Exchange Offer Constitutes “an Offer to . . . Sell any Securities” of Insured Triggering Coverage for “Securities Claims”
The U.S. District Court for the District of New Jersey, applying New Jersey law, has held that a lawsuit brought by a target company’s shareholders against an insured after a failed acquisition that involved a stock exchange offer by the insured constitutes “an offer to . . . sell any securities” of the insured, satisfying the definition of “Securities Claim” required to trigger the company’s D&O coverage. Valeant Pharm. Int’l, Inc. v. AIG Ins. Co. of Canada, 2022 WL 4082415 (D.N.J. Sept. 6, 2022).
The insured, a pharmaceutical company, attempted to acquire another pharmaceutical company (the target). As part of the attempt, the insured made a tender offer to the target’s shareholders including a combination of cash and the insured’s stock in exchange for the target’s stock (the exchange offer). Prior to making the exchange offer, however, the insured contracted with a third party to acquire a stake in the target and vote in favor of acquisition in exchange for, among other things, advance notice of the acquisition, allowing the third party to obtain target stock before the exchange offer. Ultimately, the acquisition failed. A group of the target’s shareholders sued the insured and the third-party, including under the Williams Act amendments to the 1934 Securities Exchange Act, alleging that, if the shareholders had known the exchange offer was forthcoming, they would not have sold their shares at allegedly artificially low prices.
The insured sought coverage for the lawsuit under its directors and officers insurance program, which provided coverage for a “Securities Claim,” defined in relevant part as a “Claim” “alleging a violation of any law, rule or regulation, whether statutory or common law (including but not limited to the purchase or sale or offer or solicitation of an offer to purchase or sell securities), which is: brought by any person or entity alleging, arising out of, based upon or attributable to the purchase or sale or offer or solicitation of an offer to purchase or sell any securities of an Organization[.]” The insurers denied coverage for the lawsuit on the grounds that the lawsuit did not constitute a Securities Claim. The insured sued the insurers.

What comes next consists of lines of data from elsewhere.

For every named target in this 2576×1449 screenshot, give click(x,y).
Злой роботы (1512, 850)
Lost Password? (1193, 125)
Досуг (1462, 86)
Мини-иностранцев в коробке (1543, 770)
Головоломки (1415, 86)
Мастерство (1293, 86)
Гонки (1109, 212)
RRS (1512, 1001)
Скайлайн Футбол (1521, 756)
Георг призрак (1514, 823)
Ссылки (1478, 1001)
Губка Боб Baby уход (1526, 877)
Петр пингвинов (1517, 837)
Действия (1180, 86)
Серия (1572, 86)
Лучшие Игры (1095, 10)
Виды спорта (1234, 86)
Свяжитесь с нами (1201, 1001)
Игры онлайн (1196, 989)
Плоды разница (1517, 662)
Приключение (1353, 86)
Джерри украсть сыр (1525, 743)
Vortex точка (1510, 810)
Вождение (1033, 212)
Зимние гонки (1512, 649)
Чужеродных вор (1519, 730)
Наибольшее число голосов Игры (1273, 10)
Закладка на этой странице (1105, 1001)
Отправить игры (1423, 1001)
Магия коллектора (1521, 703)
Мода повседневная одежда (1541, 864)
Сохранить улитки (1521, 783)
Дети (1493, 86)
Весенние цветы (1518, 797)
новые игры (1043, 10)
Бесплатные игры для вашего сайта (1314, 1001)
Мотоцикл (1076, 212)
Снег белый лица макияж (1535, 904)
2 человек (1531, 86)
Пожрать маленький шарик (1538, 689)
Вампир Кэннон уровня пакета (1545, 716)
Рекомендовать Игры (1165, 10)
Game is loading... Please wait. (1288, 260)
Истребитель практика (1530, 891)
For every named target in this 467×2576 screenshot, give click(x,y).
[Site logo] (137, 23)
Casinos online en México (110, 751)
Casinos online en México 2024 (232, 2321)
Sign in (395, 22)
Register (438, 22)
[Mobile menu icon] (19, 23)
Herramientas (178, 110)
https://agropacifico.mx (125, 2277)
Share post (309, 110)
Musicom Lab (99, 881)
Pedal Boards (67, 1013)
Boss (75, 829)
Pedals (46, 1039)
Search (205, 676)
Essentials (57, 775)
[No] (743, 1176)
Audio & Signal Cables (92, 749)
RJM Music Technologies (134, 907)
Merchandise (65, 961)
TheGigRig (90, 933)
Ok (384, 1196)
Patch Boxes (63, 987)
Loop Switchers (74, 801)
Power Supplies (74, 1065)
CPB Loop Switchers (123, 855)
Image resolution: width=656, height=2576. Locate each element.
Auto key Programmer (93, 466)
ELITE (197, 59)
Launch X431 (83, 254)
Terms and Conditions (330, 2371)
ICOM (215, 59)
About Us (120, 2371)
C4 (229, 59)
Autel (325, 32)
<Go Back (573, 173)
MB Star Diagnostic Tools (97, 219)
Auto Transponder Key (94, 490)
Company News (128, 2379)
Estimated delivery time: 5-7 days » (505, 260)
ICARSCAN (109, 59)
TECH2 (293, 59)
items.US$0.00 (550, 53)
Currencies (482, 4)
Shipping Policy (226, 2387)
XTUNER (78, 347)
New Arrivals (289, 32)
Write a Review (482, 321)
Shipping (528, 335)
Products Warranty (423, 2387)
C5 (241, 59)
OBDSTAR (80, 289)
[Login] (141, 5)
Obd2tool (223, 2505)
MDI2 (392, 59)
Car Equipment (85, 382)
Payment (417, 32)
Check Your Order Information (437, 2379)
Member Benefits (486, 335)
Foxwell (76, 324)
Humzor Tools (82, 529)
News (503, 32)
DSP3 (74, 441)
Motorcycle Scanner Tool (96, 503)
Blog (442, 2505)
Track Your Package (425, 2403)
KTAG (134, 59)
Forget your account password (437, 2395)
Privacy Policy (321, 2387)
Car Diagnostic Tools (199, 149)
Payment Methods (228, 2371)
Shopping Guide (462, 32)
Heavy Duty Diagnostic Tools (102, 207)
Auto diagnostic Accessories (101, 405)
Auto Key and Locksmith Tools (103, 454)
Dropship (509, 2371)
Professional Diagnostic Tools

The court granted the insured judgment on the pleadings, holding that the underlying lawsuit constitutes a Securities Claim. In particular, the court concluded that the underlying lawsuit “alleg[es], aris[es] out of, [is] based upon or [is] attributable to . . . an offer to sell [the insured’s] securities.” The court reasoned that “the violations of law arise from [the insured’s] securities” “because the insurer could reasonably contemplate that [the insured] would use its shares in an exchange offer, and the Williams Act is a natural and probable exchange-offer violation.” With respect to the insurers’ argument that “the securities component of [the insured’s] tender offer is irrelevant to the [target] shareholder’s theory of liability,” the court rejected the notion that “a theory-of-liability test supplants the broad standard New Jersey courts employ for coverage provisions and the terms ‘allege,’ ‘arise out of,’ ‘based upon,’ and ‘attributable to.’” Further, the court concluded that the underlying lawsuit involves “an offer to sell [insured] securities.” The court also rejected the argument that the “exchange offer was really an offer to purchase the [target] securities, not one to sell [the insured’s] shares.” The court reasoned that the exchange offer “involved two components, first the sale of [the insured’s] shares to [target] shareholders and second the purchase of [target] shares,” and the insured “acted thus as both purchaser and seller.”